De ser un nombre en mayúsculas nada más, pasó a ser el nombre y el rostro de los revolucionarios, de los insurgentes. Gran parte de su vida se conoció, precisamente, por su muerte, y por su muerte fueron publicados una y otra vez sus diarios, donde consignó sus días, sus pensamientos, sus ilusiones. Como lo explicaba Castro, “muchos de los episodios de la guerra cubana se conservan gracias a la pluma del Che, gracias a ese interés que tenía él en que nuestro pueblo recogiera aquellas experiencias escritas por sus hijos en determinado momento de su vida”. Ernesto Guevara escribía para dejar constancia de lo que ocurría, para dejar grabados sus pasos.
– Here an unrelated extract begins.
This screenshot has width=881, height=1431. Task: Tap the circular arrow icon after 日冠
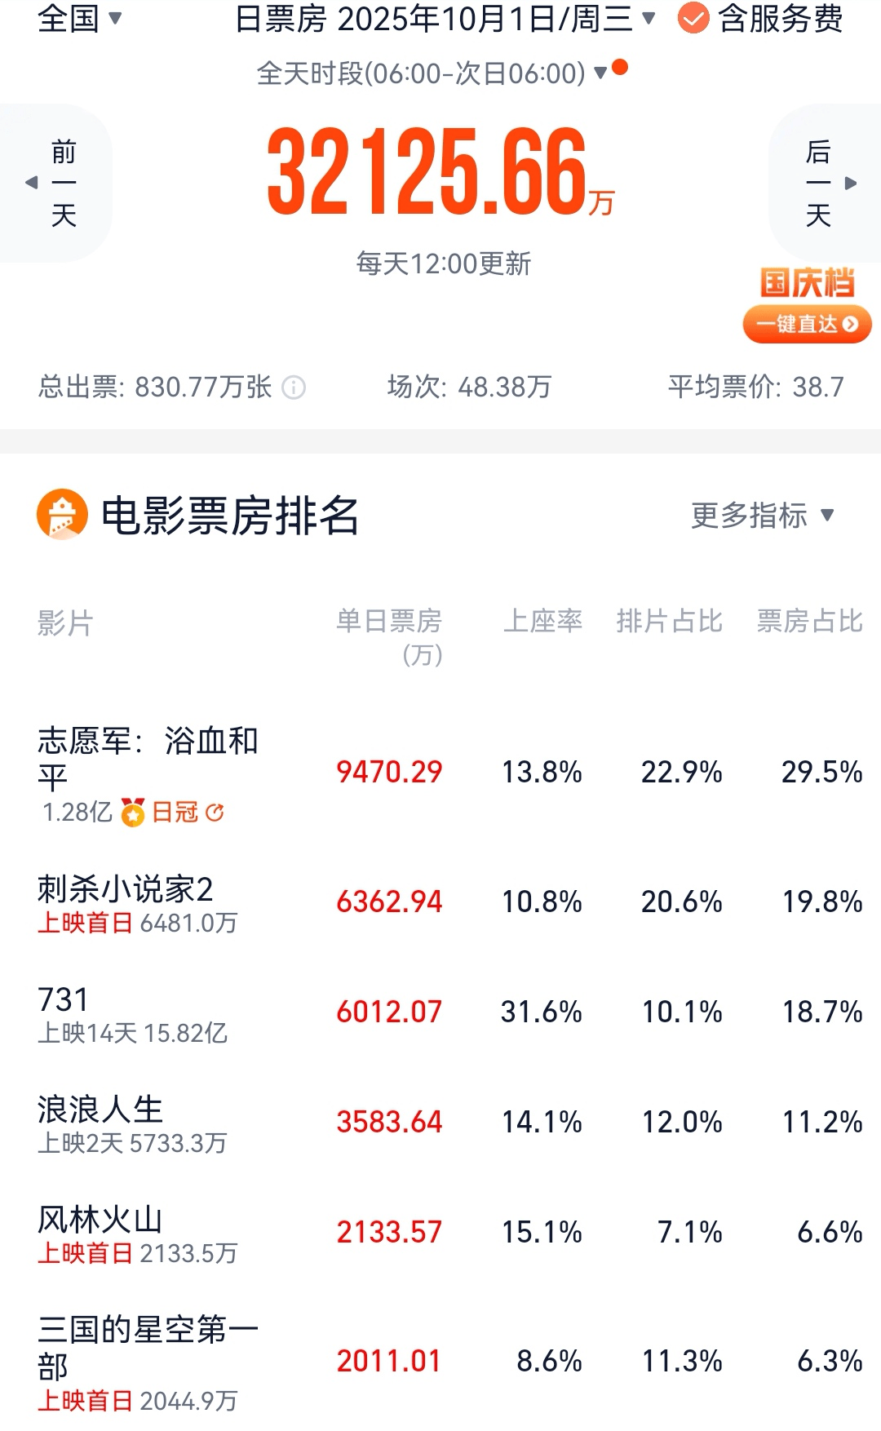(215, 813)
Contó su versión de los hechos, mientras el asma, la guerra y la posibilidad de la muerte lo asfixiaban, y su versión de los hechos fue en un alto grado la que quedó.
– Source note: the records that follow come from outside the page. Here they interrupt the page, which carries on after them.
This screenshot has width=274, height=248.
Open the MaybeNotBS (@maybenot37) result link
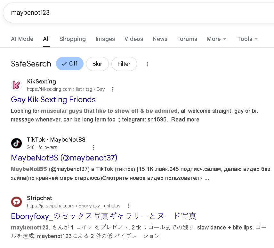(x=64, y=158)
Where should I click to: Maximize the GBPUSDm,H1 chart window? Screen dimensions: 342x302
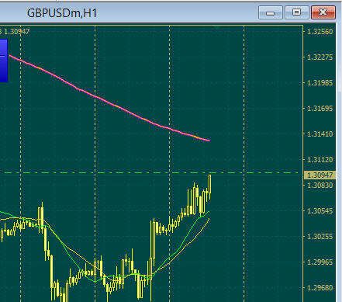point(297,12)
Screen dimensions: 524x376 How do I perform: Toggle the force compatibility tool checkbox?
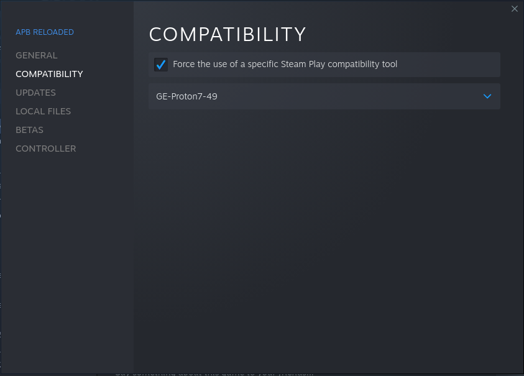(161, 65)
Por su muerte, quienes combatieron con él, quienes lo conocieron, hablaron. Habló Fidel Castro, por supuesto, y dijo lo que dijo, y admitió que en varias ocasiones le había aconsejado que no fuera tan temerario. “Es posible que él, por otra parte, muy consciente de la misión que se había asignado, de la importancia de su actividad, pensara -como siempre pensó- en el valor relativo de los hombres y en el valor insuperable del ejemplo. Estas cosas formaban parte de su personalidad”. Hablaron sus compañeros y reprodujeron sus palabras, algunas de sus últimas palabras en Bolivia: “Este tipo de lucha nos da la oportunidad de convertirnos en revolucionarios, el escalón más alto de la especie humana, pero también nos permite graduarnos de hombres. Los que no puedan alcanzar ninguno de esos dos estadios, deben decirlo y dejar la lucha”.
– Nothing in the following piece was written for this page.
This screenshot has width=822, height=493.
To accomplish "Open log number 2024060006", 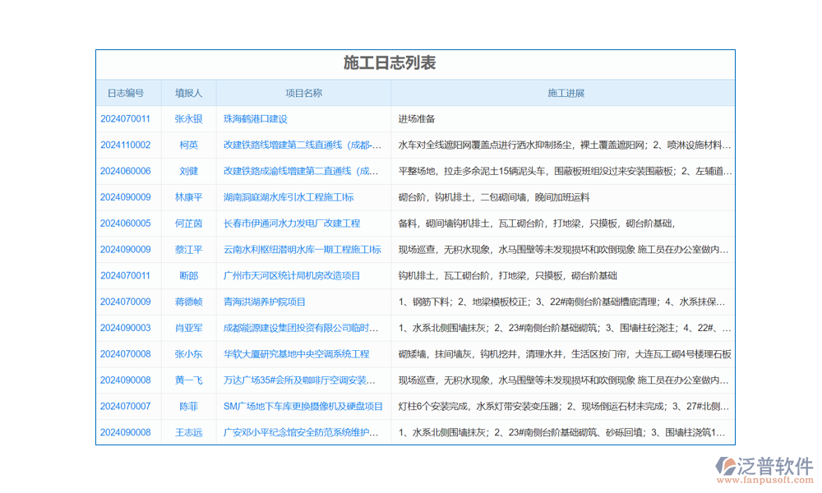I will point(125,171).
Hablaron sus enemigos desde las páginas de los periódicos de los dueños del mundo. Lo calificaron de asesino. De ingenuo. Hablaron quienes no lo conocieron. Habló su hermano menor, Juan Martín Guevara: “Imagínate que yo tenía 10 años cuando él se va, y 15 cuando nos volvimos a ver. Digamos que cinco años es mucho, pero para un muchacho como yo, de 10 a 15, es enorme. Yo soy hermano de sangre de Ernesto Guevara, pero soy compañero de ideas del Che. Cuando yo me reencuentro con él lo que veo es aquel hermano que ahora se ha convertido en comandante, en dirigente, alguien a quien la gente trata de una manera distinta. Todavía tengo el recuerdo del reencuentro de la vieja con él. Porque llegamos al aeropuerto que en aquel momento se llamaba Boyeros, ahora es José Martí.
“Primeros días del año 1959. En aquella época no existían todos los aparatos tecnológicos que hay ahora. Estaba la televisión y había un montón de cables por todos lados. Cuando mi vieja lo vio, salió corriendo y se llevó por delante cables y todo lo que se le cruzó. Hay una foto en la que se están abrazando. Yo digo que el recuerdo mío es una foto, porque no dejaban de abrazarse. Y nosotros estábamos haciendo cola, esperando turno para saludarlo. Habíamos viajado nada más que dos hermanos, mi viejo, mi vieja y un cuñado. Es un recuerdo inolvidable. El año 1959 fue inolvidable. Lamento que no tuvimos todo el tiempo que nos hubiera gustado tener”. Hablaron los cineastas, los escritores, los periodistas, los músicos. Y habló él.